Stand heute: Migrationsstufe eins (Zusammenführung des Nicht-Leben-Geschäfts inklusive Partner, Inkasso und Vertrieb) vorwiegend abgeschlossen.

Aufwand: gut 2000 Mannmonate.

Dienstleister: weitgehend in Eigenregie.

Ergebnis: einheitliche Systeme; Gros der Altsysteme abgeschaltet.

Herausforderung: Koexistenz der Marken der fusionierten Unternehmen; Erhalt der einzelnen Direktionsstandorte; unterschiedliche Firmenkulturen.

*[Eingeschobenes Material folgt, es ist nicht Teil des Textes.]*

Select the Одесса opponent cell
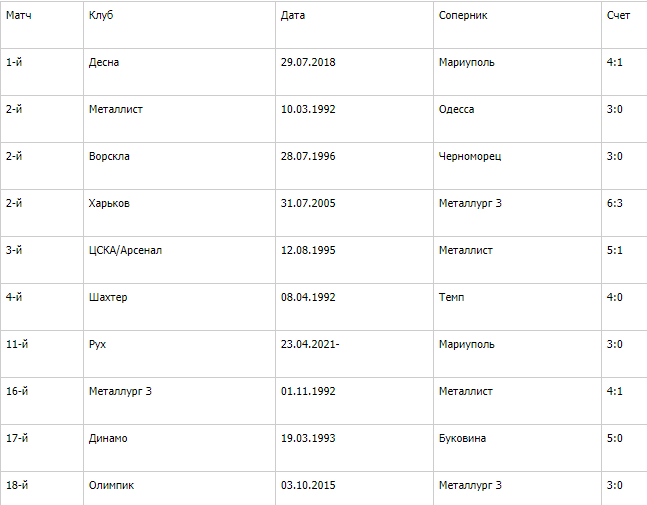Viewport: 647px width, 505px height. click(456, 109)
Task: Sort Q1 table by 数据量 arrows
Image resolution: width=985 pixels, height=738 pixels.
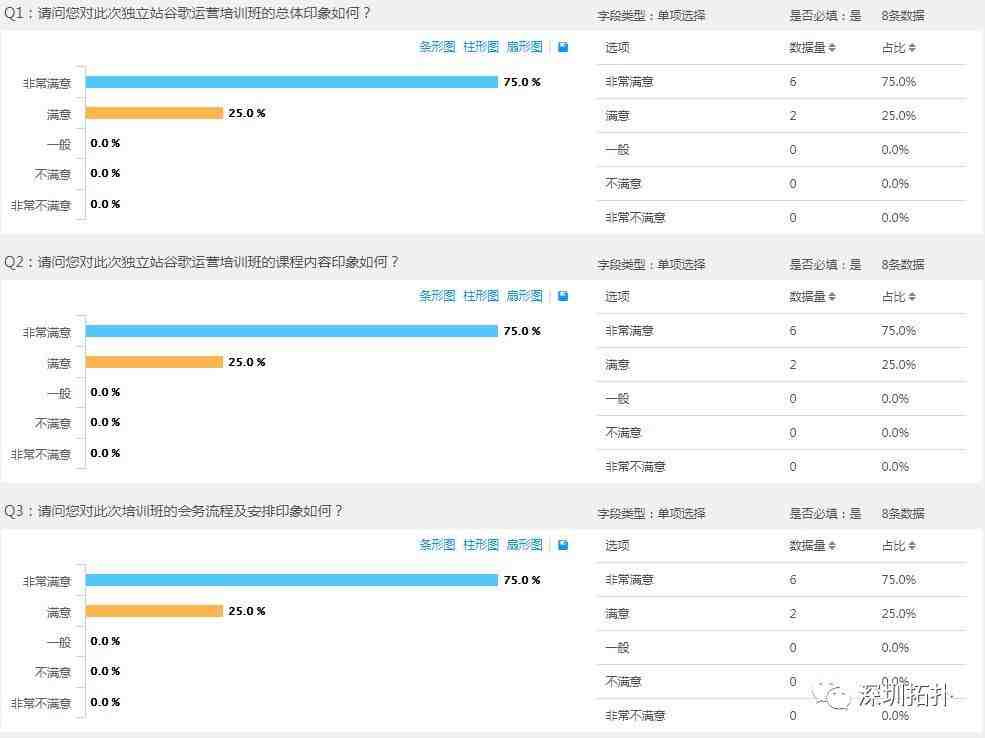Action: click(x=832, y=48)
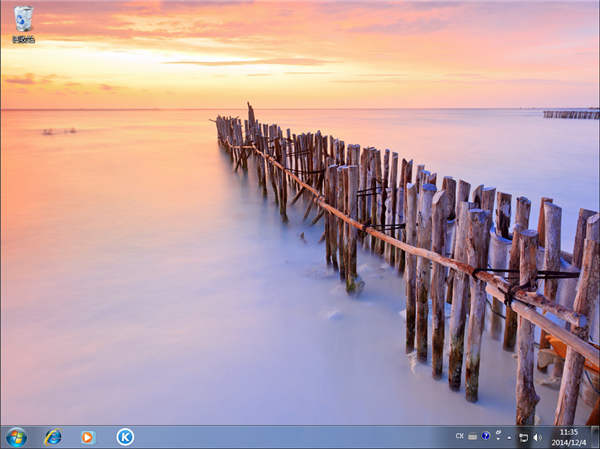Click Show Desktop strip at taskbar end
Image resolution: width=600 pixels, height=449 pixels.
[596, 437]
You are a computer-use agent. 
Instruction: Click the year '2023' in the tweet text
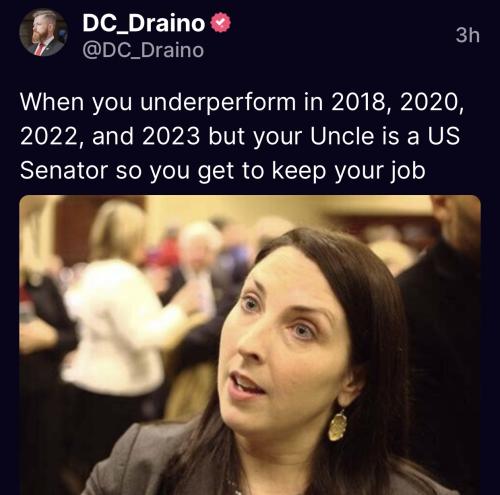(171, 136)
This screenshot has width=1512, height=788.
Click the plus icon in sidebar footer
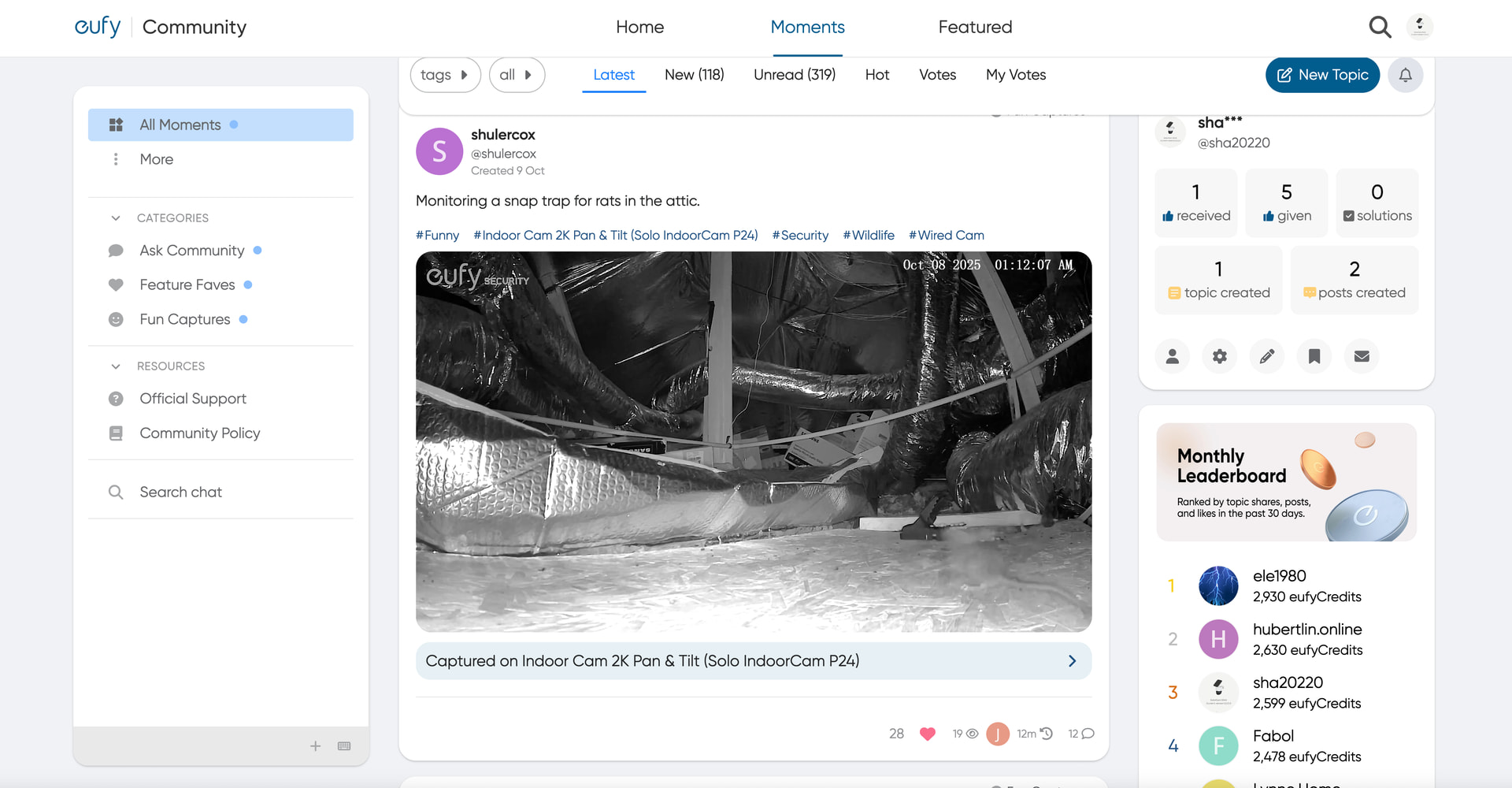[x=315, y=746]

Nächster Schritt: Migrationsstufe zwei (Vereinheitlichung der Vertriebsverwaltung, Inkasso und Partner) von Juni 2004 bis voraussichtlich Ende 2005. Migration des Leben-Geschäfts folgt auf einer weiteren Stufe.

Outsourcing

Zürich Gruppe fährt zweigleisig

Der weltweit tätige Versicherungs- und Finanzkonzern Zurich Financial Services will offenbar einen großen Teil seiner Anwendungsentwicklung und -pflege an den Outsourcing-Spezialisten Computer Sciences Corp. (CSC) auslagern. Dessen Angaben zufolge haben die beiden Unternehmen bereits begonnen, die Einzelheiten des Vertrags auszuarbeiten: einem "Handelsblatt"-Bericht zufolge weist er ein Volumen von einer runden Milliarde Euro auf. Offiziell wollte die deutsche Niederlassung der Zürich Gruppe den Deal bislang weder bestätigen noch dementieren. Spruchreif sei derzeit nur ein anderes Outsourcing-Abkommen: Die Administration der weltweiten IT-Arbeitsplätze wurde an IBM Global Services vergeben.